Abstract
High energy particle physics is the study of our universe's most fundamental particles and forces. One area of research in the field of particle physics is ultraperipheral collisions. Ultraperipheral collisions are collisions of relativistic nuclei in which the impact parameter is greater than the sum of the two radii; this leads to electromagnetic interactions rather than strong interactions. Standard searches for new or rare particles in ultraperipheral collisions rely on predefined decay topologies or available Monte Carlo simulations. A separate analysis must be conducted for each particle and/or decay topology. This thesis presents possible strategies for the detection of rare particles by means of anomaly detection through the usage of autoencoders, a type of unsupervised machine learning. This method makes it possible to flag exotic events without having to define specific selection criteria and allows for multiple simultaneous searches in a single analysis.
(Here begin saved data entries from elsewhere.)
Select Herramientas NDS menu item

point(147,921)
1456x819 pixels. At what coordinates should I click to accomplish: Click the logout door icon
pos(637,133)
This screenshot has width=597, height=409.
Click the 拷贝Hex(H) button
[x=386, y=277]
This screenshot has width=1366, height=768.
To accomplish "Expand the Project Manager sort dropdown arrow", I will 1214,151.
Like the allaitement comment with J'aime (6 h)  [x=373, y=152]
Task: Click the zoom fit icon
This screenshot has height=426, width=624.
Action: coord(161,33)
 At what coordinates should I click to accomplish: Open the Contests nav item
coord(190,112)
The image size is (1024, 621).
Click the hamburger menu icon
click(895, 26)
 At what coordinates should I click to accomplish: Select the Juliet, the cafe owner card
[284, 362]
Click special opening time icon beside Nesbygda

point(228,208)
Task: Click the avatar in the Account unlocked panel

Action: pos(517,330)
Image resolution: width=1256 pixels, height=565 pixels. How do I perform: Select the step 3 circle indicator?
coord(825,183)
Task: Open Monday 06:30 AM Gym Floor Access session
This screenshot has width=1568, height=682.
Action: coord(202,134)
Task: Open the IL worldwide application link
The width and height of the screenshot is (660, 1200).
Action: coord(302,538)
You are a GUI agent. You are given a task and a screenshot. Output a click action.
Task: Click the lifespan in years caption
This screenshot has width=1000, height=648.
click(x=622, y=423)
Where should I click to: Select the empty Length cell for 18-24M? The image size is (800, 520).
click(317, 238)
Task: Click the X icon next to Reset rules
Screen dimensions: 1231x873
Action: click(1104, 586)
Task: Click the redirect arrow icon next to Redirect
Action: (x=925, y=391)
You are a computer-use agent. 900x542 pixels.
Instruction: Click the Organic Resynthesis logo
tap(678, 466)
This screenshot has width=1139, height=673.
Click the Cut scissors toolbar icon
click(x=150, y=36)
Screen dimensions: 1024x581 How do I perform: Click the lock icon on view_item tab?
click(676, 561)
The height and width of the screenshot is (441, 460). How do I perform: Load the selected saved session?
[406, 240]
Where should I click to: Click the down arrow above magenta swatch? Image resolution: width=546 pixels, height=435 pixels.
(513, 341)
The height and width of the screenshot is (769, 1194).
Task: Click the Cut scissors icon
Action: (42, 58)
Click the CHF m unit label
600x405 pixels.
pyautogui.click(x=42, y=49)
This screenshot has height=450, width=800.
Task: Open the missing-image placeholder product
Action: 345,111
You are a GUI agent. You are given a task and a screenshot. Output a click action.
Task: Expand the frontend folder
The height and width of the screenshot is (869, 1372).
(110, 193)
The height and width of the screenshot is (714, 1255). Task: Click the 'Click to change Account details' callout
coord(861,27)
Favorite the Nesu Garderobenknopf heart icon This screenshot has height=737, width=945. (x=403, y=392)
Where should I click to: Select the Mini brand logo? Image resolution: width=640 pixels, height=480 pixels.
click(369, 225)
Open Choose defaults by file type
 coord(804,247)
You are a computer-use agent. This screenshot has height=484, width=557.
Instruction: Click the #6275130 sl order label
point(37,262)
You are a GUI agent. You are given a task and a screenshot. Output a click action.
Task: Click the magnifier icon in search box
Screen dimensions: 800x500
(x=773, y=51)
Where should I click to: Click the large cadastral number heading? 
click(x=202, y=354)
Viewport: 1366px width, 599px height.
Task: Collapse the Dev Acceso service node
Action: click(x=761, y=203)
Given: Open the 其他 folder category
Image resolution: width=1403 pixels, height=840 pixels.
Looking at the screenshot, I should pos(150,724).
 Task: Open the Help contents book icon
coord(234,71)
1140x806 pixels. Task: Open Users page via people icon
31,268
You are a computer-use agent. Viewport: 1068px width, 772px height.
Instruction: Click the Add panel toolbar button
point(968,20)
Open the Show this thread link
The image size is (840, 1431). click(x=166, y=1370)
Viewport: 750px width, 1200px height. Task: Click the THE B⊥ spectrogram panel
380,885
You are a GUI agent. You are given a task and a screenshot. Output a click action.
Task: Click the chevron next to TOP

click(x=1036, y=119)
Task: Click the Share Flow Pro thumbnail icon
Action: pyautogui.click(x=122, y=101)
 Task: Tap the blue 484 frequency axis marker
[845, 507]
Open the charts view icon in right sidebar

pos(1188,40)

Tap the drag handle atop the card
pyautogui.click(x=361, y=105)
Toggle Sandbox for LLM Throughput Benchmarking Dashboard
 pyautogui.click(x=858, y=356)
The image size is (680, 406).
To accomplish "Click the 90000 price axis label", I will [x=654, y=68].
Two autoencoder implementations are investigated. They are trained with simulated samples of processes observed in ultraperipheral collisions by the ALICE detector at the Large Hadron Collider, and realistic experimental particle identification capabilities have been included. These autoencoders are then tested using an independent sample of the same processes that has been injected with rare events. The test sample combines the various processes in approximately the same ratios as they are observed in ALICE data. The autoencoders show success in flagging exotic decays with efficiency and purity values comparable to, or better than, traditional searches.